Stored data
┌──

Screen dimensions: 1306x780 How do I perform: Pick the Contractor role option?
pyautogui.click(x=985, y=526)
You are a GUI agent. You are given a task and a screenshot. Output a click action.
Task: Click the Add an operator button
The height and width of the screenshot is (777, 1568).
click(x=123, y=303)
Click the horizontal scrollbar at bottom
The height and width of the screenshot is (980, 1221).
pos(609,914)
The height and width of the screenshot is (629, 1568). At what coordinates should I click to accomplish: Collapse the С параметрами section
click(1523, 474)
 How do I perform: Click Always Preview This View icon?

└──

# ASSIGNED TASK
Print all the data above word for word.

# THE ANSWER
Screen dimensions: 1306x780 How do I perform: Pick the Contractor role option?
pyautogui.click(x=985, y=526)
You are a GUI agent. You are given a task and a screenshot. Output a click action.
Task: Click the Add an operator button
The height and width of the screenshot is (777, 1568).
click(x=123, y=303)
Click the horizontal scrollbar at bottom
The height and width of the screenshot is (980, 1221).
pos(609,914)
The height and width of the screenshot is (629, 1568). At what coordinates should I click to accomplish: Collapse the С параметрами section
click(1523, 474)
 How do I perform: Click Always Preview This View icon?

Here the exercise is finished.